* What this task involves: Within the records that follow, determine how many lines include the word "zoom". State the number and nothing further.

Items listed in a dataset:
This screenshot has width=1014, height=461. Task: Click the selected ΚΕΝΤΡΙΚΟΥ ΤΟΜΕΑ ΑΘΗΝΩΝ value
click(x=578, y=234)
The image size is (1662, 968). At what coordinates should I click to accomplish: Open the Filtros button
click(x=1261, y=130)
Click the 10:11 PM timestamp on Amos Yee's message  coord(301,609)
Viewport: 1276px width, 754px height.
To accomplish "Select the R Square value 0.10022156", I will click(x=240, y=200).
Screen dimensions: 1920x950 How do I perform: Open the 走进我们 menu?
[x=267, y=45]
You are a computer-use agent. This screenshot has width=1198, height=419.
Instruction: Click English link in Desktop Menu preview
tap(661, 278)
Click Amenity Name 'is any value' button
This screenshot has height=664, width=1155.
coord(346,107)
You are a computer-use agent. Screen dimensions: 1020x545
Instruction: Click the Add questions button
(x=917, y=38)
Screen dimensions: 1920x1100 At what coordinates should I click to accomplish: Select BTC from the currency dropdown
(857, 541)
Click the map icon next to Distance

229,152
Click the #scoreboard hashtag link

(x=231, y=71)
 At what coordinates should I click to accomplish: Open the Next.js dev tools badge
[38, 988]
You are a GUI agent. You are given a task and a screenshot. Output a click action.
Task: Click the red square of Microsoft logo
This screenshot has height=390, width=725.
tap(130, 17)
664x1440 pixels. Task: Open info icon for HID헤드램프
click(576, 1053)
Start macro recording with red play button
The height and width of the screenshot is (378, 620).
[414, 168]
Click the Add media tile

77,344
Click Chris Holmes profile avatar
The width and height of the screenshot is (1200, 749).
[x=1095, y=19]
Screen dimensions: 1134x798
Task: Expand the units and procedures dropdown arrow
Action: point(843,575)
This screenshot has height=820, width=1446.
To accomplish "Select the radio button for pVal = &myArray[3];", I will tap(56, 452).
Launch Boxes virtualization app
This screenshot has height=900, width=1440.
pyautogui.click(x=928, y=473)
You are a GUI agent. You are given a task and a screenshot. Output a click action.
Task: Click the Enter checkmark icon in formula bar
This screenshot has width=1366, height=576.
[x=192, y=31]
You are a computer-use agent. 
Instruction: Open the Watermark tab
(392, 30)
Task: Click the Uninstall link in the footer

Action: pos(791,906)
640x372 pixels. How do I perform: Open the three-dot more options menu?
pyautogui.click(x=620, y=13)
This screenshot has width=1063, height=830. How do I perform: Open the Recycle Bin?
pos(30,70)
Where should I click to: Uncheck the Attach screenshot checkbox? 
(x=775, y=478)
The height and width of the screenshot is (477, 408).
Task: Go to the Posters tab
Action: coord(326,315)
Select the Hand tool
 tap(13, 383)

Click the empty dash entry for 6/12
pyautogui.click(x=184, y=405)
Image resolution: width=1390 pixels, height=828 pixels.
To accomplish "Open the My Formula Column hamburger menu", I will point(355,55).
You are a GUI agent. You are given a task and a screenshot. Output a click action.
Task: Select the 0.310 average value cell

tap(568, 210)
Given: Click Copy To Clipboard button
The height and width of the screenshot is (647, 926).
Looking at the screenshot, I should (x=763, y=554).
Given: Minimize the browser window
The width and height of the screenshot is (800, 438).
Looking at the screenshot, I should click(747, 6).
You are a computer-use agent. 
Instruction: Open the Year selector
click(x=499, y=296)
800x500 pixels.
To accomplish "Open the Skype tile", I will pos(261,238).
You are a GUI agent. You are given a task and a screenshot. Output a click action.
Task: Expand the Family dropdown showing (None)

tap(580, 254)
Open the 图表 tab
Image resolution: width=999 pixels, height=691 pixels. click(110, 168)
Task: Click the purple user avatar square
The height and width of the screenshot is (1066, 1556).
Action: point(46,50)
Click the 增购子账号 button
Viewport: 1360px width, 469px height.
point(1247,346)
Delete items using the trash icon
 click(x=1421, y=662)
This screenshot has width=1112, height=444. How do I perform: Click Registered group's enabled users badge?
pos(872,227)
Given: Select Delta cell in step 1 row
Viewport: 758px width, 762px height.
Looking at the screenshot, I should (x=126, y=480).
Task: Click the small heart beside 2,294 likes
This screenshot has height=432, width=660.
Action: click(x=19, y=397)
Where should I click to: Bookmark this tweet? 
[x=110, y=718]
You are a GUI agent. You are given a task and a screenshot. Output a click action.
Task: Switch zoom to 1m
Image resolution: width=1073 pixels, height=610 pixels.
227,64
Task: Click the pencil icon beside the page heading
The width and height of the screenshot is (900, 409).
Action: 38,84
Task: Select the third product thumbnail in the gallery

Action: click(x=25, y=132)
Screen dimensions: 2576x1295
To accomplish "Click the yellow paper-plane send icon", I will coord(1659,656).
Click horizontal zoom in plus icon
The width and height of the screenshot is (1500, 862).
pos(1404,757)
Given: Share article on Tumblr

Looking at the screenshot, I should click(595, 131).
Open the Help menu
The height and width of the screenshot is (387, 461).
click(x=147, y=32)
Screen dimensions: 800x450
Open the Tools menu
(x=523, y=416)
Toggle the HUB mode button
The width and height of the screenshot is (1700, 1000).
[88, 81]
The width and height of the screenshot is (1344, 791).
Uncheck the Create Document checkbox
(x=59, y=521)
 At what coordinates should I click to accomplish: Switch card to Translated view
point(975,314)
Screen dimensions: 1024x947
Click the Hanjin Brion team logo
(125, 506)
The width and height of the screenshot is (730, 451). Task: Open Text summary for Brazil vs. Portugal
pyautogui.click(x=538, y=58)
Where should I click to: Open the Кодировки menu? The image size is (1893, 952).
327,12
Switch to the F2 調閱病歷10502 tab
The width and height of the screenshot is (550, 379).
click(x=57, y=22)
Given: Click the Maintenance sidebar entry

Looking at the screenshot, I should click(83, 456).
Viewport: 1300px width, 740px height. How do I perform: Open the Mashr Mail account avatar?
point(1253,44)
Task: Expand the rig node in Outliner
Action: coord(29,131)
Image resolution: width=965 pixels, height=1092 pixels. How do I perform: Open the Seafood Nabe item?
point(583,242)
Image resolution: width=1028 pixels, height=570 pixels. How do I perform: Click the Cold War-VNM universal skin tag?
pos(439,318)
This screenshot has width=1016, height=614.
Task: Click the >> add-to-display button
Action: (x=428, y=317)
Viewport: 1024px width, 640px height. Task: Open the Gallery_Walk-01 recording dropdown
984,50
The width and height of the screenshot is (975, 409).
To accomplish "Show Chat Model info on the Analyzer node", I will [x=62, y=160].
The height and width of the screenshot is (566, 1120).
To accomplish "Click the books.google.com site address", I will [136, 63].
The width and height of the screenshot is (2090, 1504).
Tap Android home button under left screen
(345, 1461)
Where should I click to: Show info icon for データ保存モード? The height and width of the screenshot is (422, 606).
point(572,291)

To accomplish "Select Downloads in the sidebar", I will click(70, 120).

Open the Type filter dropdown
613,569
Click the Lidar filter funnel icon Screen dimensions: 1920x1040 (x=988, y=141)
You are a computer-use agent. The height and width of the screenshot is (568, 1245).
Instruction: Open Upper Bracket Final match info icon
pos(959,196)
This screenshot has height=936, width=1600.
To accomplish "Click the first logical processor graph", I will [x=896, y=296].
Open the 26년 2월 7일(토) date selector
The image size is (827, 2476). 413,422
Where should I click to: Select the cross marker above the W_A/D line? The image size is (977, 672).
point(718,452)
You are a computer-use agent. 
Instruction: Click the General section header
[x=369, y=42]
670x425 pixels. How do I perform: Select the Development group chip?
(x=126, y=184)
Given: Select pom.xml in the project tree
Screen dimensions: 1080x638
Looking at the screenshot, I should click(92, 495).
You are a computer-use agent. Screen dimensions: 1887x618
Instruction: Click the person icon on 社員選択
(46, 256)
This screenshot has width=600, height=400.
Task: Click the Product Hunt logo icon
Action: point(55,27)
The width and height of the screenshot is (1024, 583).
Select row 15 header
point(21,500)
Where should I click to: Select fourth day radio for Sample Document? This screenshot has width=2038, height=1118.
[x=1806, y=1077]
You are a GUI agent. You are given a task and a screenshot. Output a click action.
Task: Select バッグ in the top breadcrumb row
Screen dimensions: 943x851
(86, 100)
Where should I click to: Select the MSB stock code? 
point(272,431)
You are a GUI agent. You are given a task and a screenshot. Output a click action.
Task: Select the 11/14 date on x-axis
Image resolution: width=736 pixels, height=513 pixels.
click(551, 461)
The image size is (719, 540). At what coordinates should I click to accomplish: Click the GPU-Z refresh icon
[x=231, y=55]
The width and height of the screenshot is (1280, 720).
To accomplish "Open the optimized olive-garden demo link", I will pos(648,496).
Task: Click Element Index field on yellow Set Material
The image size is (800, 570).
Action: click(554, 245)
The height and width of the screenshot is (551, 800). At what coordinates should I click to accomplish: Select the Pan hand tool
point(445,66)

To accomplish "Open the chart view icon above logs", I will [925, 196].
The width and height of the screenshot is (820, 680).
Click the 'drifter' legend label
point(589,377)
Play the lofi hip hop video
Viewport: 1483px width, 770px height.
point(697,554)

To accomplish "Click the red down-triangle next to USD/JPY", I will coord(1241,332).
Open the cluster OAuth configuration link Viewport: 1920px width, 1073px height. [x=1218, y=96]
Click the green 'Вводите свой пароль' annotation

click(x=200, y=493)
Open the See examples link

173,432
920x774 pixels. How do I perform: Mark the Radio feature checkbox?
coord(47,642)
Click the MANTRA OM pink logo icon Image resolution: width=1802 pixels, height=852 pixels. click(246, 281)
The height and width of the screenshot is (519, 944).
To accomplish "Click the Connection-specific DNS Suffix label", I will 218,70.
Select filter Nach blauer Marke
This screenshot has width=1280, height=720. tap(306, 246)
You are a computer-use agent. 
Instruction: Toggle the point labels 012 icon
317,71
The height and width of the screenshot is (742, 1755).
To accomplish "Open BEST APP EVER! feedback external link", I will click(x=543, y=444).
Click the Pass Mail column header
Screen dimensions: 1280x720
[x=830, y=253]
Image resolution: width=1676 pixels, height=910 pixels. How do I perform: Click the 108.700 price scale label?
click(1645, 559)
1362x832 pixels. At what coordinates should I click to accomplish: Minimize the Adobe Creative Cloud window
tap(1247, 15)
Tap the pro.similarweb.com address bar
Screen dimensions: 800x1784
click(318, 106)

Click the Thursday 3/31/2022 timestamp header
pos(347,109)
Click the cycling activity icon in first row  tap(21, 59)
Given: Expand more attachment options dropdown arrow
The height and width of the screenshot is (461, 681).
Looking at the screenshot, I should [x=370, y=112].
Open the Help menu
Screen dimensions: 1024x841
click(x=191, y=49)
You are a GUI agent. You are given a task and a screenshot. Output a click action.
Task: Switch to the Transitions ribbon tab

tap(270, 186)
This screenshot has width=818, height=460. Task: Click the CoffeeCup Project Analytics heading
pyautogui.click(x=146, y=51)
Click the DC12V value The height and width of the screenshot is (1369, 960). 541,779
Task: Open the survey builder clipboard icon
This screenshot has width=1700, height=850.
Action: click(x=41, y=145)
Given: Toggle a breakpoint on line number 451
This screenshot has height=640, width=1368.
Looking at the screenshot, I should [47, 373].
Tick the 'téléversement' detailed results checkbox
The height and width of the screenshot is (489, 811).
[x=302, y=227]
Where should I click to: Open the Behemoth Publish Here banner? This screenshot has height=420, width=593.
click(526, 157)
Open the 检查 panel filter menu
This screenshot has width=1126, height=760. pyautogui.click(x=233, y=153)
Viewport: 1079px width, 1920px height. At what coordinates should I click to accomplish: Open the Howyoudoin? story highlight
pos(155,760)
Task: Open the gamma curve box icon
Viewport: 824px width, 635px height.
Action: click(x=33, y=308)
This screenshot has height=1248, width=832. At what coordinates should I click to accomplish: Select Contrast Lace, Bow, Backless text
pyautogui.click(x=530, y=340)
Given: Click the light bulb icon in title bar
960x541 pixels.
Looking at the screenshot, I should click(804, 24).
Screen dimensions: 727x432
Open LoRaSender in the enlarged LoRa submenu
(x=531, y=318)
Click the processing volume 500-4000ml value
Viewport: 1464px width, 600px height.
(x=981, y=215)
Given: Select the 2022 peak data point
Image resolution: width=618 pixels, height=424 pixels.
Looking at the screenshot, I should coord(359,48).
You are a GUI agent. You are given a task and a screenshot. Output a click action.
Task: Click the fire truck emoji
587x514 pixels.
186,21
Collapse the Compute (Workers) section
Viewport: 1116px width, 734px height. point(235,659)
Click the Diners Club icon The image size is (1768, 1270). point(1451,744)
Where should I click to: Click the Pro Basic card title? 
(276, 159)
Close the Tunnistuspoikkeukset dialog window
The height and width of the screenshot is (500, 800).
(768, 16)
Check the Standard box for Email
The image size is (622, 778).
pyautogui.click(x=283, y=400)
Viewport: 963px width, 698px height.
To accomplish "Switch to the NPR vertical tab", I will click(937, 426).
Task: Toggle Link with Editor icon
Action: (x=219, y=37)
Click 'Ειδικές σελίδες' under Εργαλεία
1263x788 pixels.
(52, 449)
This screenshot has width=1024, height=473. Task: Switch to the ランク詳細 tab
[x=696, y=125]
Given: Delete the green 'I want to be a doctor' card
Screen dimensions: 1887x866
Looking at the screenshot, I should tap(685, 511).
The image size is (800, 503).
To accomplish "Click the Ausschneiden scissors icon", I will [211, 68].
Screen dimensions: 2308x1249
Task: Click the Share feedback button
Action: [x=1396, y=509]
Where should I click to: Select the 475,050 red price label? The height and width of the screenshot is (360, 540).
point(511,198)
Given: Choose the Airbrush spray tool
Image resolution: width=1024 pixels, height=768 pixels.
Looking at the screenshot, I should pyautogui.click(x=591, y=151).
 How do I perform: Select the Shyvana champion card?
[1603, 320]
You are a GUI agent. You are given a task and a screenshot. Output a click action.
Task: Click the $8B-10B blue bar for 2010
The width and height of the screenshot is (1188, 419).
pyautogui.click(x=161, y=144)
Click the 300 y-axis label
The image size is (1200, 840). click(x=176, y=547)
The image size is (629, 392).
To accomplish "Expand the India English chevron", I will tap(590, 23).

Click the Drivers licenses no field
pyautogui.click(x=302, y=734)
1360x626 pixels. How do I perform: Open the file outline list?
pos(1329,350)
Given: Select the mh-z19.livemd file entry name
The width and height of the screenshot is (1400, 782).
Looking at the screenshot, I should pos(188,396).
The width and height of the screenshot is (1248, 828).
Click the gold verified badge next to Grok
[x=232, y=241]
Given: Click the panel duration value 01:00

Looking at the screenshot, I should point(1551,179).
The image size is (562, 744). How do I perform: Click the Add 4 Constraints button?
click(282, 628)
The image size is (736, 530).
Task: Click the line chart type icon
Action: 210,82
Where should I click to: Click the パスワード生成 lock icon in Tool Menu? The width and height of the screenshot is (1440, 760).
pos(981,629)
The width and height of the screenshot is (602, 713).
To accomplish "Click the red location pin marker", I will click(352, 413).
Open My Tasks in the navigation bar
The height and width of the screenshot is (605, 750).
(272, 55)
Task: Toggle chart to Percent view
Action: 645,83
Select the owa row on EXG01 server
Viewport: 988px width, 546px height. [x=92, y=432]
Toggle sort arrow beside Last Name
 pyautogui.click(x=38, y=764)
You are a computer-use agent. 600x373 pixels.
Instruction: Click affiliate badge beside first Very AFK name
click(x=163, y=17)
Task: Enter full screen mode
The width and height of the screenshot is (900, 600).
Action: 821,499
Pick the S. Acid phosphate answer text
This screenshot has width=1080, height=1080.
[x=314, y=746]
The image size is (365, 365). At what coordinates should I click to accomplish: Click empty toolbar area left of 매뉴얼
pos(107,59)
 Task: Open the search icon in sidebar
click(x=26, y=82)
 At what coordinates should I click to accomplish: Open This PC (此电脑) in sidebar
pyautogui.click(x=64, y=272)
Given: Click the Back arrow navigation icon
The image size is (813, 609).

* Answer to this exercise: 2